Buggy folly::RCU
最近忙的焦头烂额,只能匆匆更新一篇最近发现的folly中RCU的bug。不会对RCU做过多详细介绍,只会大致分析folly中RCU的实现,以及这个bug是如何造成的。
使用方式
// void doSomething(IPAddress host);
// std::atomic<ConfigData*> globalConfigData;
//
//
// void reader() {
// while (true) {
// IPAddress curManagementServer;
// {
// // We're about to do some reads we want to protect; if we read a
// // pointer, we need to make sure that if the writer comes along and
// // updates it, the writer's cleanup operation won't happen until we're
// // done accessing the pointed-to data. We get a Guard on that
// // domain; as long as it exists, no function subsequently passed to
// // invokeEventually will execute.
// std::scoped_lock<rcu_domain>(rcu_default_domain());
// ConfigData* configData = globalConfigData.load();
// // We created a guard before we read globalConfigData; we know that the
// // pointer will remain valid until the guard is destroyed.
// curManagementServer = configData->managementServerIP;
// // RCU domain via the scoped mutex is released here; retired objects
// // may be freed.
// }
// doSomethingWith(curManagementServer);
// }
// }
//
// void writer() {
//
// while (true) {
// std::this_thread::sleep_for(std::chrono::seconds(60));
// ConfigData* oldConfigData = globalConfigData.load();
// ConfigData* newConfigData = loadConfigDataFromRemoteServer();
// globalConfigData.store(newConfigData);
// rcu_retire(oldConfigData);
// // alternatively, in a blocking manner:
// // rcu_synchronize();
// // delete oldConfigData;
// }
// }
rcu_domain
// This implementation does implement an rcu_domain, and provides a default
// one for use per the standard implementation.
//
// rcu_domain:
// A "universe" of deferred execution. Each rcu_domain has an
// executor on which deferred functions may execute. Readers enter
// a read region in an rcu_domain by creating an instance of an
// std::scoped_lock<folly::rcu_domain> object on the domain. The scoped
// lock provides RAII semantics for read region protection over the domain.
//
// rcu_domains should in general be completely separated;
// std::scoped_lock<folly::rcu_domain> locks created on one domain do not
// prevent functions deferred on other domains from running. It's intended
// that most callers should only ever use the default, global domain.
//
// You should use a custom rcu_domain if you can't avoid sleeping
// during reader critical sections (because you don't want to block
// all other users of the domain while you sleep), or you want to change
// the default executor type on which retire callbacks are invoked.

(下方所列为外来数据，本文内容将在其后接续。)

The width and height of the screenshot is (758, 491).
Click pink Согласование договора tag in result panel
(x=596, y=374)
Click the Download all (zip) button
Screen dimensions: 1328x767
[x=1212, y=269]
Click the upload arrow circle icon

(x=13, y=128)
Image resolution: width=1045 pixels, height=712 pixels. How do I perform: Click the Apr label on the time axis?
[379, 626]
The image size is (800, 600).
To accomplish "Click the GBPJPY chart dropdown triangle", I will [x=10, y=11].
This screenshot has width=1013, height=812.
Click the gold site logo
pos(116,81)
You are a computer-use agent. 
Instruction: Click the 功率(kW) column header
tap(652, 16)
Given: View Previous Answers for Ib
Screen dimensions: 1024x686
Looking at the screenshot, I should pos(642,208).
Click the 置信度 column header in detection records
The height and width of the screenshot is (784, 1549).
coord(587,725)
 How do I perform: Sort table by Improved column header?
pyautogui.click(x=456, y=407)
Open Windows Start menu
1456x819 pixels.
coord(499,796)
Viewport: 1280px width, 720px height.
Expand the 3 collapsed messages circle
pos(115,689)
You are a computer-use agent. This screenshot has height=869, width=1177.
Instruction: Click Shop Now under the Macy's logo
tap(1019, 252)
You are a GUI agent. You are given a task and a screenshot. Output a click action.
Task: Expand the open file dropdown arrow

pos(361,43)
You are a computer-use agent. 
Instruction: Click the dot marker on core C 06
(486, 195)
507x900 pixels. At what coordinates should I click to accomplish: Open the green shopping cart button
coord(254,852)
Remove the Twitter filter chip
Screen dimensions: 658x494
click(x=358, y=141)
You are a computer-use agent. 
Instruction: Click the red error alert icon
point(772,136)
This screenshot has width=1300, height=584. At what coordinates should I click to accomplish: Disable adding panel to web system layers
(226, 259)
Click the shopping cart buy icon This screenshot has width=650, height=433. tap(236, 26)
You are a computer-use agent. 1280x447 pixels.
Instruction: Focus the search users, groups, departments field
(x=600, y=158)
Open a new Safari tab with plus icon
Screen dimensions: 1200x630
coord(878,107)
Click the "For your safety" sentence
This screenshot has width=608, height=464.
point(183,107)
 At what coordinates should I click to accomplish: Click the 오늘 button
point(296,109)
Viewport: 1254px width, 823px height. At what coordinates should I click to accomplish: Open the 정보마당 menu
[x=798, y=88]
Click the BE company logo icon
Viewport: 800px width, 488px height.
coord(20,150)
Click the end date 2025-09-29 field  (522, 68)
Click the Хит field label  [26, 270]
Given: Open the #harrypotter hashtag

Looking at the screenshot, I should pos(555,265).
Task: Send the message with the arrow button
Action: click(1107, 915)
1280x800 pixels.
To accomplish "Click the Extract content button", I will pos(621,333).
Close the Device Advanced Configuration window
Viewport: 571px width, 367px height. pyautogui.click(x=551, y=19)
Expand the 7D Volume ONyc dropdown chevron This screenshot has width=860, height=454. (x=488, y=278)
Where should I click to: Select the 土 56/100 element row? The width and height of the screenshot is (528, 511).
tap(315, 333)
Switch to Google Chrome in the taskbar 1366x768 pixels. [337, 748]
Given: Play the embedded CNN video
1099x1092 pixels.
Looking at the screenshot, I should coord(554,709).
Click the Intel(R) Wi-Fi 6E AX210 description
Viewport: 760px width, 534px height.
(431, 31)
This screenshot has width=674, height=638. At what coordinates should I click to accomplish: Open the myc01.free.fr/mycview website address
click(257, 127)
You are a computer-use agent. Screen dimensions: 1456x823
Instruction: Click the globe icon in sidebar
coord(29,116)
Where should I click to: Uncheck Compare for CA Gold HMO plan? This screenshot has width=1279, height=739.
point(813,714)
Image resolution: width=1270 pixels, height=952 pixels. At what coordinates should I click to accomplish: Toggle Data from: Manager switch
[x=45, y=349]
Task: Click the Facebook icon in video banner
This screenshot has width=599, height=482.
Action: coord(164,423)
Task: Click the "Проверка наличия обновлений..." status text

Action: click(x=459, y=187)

// Otherwise, users are strongly encouraged to use the default domain.
API
// Waits for all pre-existing RCU readers to complete.
// RCU readers will normally be marked using the RAII interface
// std::scoped_lock<folly::rcu_domain>, as in:
//
// std::scoped_lock<folly::rcu_domain> rcuReader(rcu_default_domain());
//
// Other locking primitives that provide moveable semantics such as
// std::unique_lock may be used as well.
//
// Note that rcu_synchronize is not obligated to wait for RCU readers that
// start after rcu_synchronize starts. Note also that holding a lock across
// rcu_synchronize that is acquired by any deleter (as in is passed to
// rcu_retire, retire, or call) will result in deadlock. Note that such
// deadlock will normally only occur with user-written deleters, as in the
// default of delele will normally be immune to such deadlocks.
inline void rcu_synchronize(
rcu_domain& domain = rcu_default_domain()) noexcept {
domain.synchronize();
}
// Waits for all in-flight deleters to complete.
//
// An in-flight deleter is one that has already been passed to rcu_retire,
// retire, or call. In other words, rcu_barrier is not obligated to wait
// on any deleters passed to later calls to rcu_retire, retire, or call.
//
// And yes, the current implementation is buggy, and will be fixed.
inline void rcu_barrier(rcu_domain& domain = rcu_default_domain()) noexcept {
domain.synchronize();
}
// Free-function retire. Always allocates.
//
// This will invoke the deleter d(p) asynchronously some time after all
// pre-existing RCU readers have completed. See synchronize_rcu() for more
// information about RCU readers and domains.
template <typename T, typename D = std::default_delete<T>>
void rcu_retire(T* p, D d = {}, rcu_domain& domain = rcu_default_domain()) {
domain.call([p, del = std::move(d)]() { del(p); });
}
rcu_synchronize
和rcu_barrier
是同步等待所有reader退出,其内部会最多调用两次half_sync
rcu_retire
则是注册一个deleter,保存在一个闭包中,当所有reader退出critical sections,就会触发这个deleter闭包
synchronize
每次half_sync
之后epoch会加1,一次synchronize
最多执行两次half_sync
,每次half_sync
会阻塞等待。
当确保[curr, target)
范围之内的reader都退出critical sections之后,将还没有调用过deleter闭包保存到finished
之中,然后开始触发这些deleter。
// Ensure concurrent critical sections have finished.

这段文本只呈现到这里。